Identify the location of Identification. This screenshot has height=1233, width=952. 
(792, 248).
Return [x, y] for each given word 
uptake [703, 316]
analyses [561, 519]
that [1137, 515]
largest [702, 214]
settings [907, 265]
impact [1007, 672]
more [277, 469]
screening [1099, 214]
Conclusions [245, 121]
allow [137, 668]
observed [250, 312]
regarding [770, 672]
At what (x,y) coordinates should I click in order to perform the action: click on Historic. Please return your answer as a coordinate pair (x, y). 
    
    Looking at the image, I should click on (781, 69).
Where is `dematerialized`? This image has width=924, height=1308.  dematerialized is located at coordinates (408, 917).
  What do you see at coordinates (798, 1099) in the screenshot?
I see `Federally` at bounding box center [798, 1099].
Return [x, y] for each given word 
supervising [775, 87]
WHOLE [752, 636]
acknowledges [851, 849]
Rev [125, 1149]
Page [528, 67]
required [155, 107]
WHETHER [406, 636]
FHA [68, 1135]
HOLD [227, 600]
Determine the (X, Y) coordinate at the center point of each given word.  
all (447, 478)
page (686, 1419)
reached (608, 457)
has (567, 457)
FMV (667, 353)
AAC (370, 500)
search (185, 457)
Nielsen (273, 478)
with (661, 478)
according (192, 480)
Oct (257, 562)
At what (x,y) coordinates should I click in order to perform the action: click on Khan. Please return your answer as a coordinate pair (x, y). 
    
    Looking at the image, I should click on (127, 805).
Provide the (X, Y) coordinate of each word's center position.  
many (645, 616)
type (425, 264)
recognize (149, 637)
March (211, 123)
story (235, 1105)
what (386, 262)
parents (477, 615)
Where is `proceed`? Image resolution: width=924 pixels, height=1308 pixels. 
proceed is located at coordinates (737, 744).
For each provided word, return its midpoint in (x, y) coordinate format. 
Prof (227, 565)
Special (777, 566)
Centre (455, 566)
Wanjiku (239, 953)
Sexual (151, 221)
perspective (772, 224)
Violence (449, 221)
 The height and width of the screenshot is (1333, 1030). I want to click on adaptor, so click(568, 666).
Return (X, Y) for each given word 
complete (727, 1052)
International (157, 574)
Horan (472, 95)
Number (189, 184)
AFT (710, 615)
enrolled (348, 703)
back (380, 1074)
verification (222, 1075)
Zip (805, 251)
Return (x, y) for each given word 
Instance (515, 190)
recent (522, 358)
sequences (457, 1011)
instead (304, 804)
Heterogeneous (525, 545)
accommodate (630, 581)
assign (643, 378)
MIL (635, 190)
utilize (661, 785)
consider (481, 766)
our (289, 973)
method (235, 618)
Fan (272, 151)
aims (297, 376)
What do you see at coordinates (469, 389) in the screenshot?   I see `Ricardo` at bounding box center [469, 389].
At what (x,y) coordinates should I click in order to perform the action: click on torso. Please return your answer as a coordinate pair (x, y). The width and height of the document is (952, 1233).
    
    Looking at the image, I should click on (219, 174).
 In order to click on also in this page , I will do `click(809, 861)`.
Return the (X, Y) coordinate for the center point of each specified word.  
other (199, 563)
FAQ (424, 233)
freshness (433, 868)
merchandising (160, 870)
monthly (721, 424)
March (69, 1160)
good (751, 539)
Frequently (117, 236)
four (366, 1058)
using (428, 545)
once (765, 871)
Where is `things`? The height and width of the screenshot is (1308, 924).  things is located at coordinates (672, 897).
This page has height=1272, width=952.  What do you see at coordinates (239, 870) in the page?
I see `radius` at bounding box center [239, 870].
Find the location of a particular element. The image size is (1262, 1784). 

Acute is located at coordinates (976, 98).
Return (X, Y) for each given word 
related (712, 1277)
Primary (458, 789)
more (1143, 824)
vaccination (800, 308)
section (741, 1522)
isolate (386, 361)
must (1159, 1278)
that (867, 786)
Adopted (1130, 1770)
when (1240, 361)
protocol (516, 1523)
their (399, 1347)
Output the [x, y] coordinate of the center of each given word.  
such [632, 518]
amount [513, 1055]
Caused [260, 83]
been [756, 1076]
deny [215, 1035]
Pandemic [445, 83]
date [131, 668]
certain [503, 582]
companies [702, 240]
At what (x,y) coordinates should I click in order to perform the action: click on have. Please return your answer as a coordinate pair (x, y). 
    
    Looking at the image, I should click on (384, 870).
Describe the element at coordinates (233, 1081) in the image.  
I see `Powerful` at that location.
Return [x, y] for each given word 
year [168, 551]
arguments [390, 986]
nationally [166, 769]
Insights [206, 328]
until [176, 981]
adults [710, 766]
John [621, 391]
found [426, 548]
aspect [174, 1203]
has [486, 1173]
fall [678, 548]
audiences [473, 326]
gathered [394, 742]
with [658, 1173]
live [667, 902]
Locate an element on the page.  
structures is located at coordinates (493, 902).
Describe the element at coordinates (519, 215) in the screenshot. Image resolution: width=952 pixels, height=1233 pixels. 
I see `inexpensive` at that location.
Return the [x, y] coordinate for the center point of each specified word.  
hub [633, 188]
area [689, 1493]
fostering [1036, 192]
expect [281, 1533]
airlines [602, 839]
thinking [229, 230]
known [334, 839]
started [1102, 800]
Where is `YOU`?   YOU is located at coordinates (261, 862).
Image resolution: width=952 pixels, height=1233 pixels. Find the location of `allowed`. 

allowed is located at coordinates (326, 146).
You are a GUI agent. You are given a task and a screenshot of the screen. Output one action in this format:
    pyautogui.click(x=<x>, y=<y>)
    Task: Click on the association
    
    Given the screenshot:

****

→ **WRITTEN EXERCISE**: Please copy every line above word for word, from the first to the last.

→ **SOLUTION FOR THIS PROBLEM**:
Identify the location of Identification. This screenshot has height=1233, width=952. 
(792, 248).
Return [x, y] for each given word 
uptake [703, 316]
analyses [561, 519]
that [1137, 515]
largest [702, 214]
settings [907, 265]
impact [1007, 672]
more [277, 469]
screening [1099, 214]
Conclusions [245, 121]
allow [137, 668]
observed [250, 312]
regarding [770, 672]
At what (x,y) coordinates should I click in order to perform the action: click on Historic. Please return your answer as a coordinate pair (x, y). 
    
    Looking at the image, I should click on (781, 69).
Where is `dematerialized`? This image has width=924, height=1308.  dematerialized is located at coordinates (408, 917).
  What do you see at coordinates (798, 1099) in the screenshot?
I see `Federally` at bounding box center [798, 1099].
Return [x, y] for each given word 
supervising [775, 87]
WHOLE [752, 636]
acknowledges [851, 849]
Rev [125, 1149]
Page [528, 67]
required [155, 107]
WHETHER [406, 636]
FHA [68, 1135]
HOLD [227, 600]
Determine the (X, Y) coordinate at the center point of each given word.  
all (447, 478)
page (686, 1419)
reached (608, 457)
has (567, 457)
FMV (667, 353)
AAC (370, 500)
search (185, 457)
Nielsen (273, 478)
with (661, 478)
according (192, 480)
Oct (257, 562)
At what (x,y) coordinates should I click in order to perform the action: click on Khan. Please return your answer as a coordinate pair (x, y). 
    
    Looking at the image, I should click on (127, 805).
Provide the (X, Y) coordinate of each word's center position.  
many (645, 616)
type (425, 264)
recognize (149, 637)
March (211, 123)
story (235, 1105)
what (386, 262)
parents (477, 615)
Where is `proceed`? Image resolution: width=924 pixels, height=1308 pixels. 
proceed is located at coordinates (737, 744).
For each provided word, return its midpoint in (x, y) coordinate format. 
Prof (227, 565)
Special (777, 566)
Centre (455, 566)
Wanjiku (239, 953)
Sexual (151, 221)
perspective (772, 224)
Violence (449, 221)
 The height and width of the screenshot is (1333, 1030). I want to click on adaptor, so click(568, 666).
Return (X, Y) for each given word 
complete (727, 1052)
International (157, 574)
Horan (472, 95)
Number (189, 184)
AFT (710, 615)
enrolled (348, 703)
back (380, 1074)
verification (222, 1075)
Zip (805, 251)
Return (x, y) for each given word 
Instance (515, 190)
recent (522, 358)
sequences (457, 1011)
instead (304, 804)
Heterogeneous (525, 545)
accommodate (630, 581)
assign (643, 378)
MIL (635, 190)
utilize (661, 785)
consider (481, 766)
our (289, 973)
method (235, 618)
Fan (272, 151)
aims (297, 376)
What do you see at coordinates (469, 389) in the screenshot?   I see `Ricardo` at bounding box center [469, 389].
At what (x,y) coordinates should I click in order to perform the action: click on torso. Please return your answer as a coordinate pair (x, y). The width and height of the document is (952, 1233).
    
    Looking at the image, I should click on (219, 174).
 In order to click on also in this page , I will do `click(809, 861)`.
Return the (X, Y) coordinate for the center point of each specified word.  
other (199, 563)
FAQ (424, 233)
freshness (433, 868)
merchandising (160, 870)
monthly (721, 424)
March (69, 1160)
good (751, 539)
Frequently (117, 236)
four (366, 1058)
using (428, 545)
once (765, 871)
Where is `things`? The height and width of the screenshot is (1308, 924).  things is located at coordinates (672, 897).
This page has height=1272, width=952.  What do you see at coordinates (239, 870) in the page?
I see `radius` at bounding box center [239, 870].
Find the location of a particular element. The image size is (1262, 1784). 

Acute is located at coordinates (976, 98).
Return (X, Y) for each given word 
related (712, 1277)
Primary (458, 789)
more (1143, 824)
vaccination (800, 308)
section (741, 1522)
isolate (386, 361)
must (1159, 1278)
that (867, 786)
Adopted (1130, 1770)
when (1240, 361)
protocol (516, 1523)
their (399, 1347)
Output the [x, y] coordinate of the center of each given word.  
such [632, 518]
amount [513, 1055]
Caused [260, 83]
been [756, 1076]
deny [215, 1035]
Pandemic [445, 83]
date [131, 668]
certain [503, 582]
companies [702, 240]
At what (x,y) coordinates should I click in order to perform the action: click on have. Please return your answer as a coordinate pair (x, y). 
    
    Looking at the image, I should click on (384, 870).
Describe the element at coordinates (233, 1081) in the image.  
I see `Powerful` at that location.
Return [x, y] for each given word 
year [168, 551]
arguments [390, 986]
nationally [166, 769]
Insights [206, 328]
until [176, 981]
adults [710, 766]
John [621, 391]
found [426, 548]
aspect [174, 1203]
has [486, 1173]
fall [678, 548]
audiences [473, 326]
gathered [394, 742]
with [658, 1173]
live [667, 902]
Locate an element on the page.  
structures is located at coordinates (493, 902).
Describe the element at coordinates (519, 215) in the screenshot. Image resolution: width=952 pixels, height=1233 pixels. 
I see `inexpensive` at that location.
Return the [x, y] coordinate for the center point of each specified word.  
hub [633, 188]
area [689, 1493]
fostering [1036, 192]
expect [281, 1533]
airlines [602, 839]
thinking [229, 230]
known [334, 839]
started [1102, 800]
Where is `YOU`?   YOU is located at coordinates (261, 862).
Image resolution: width=952 pixels, height=1233 pixels. Find the location of `allowed`. 

allowed is located at coordinates (326, 146).
You are a GUI agent. You are given a task and a screenshot of the screen. Output one action in this format:
    pyautogui.click(x=<x>, y=<y>)
    Task: Click on the association
    
    Given the screenshot:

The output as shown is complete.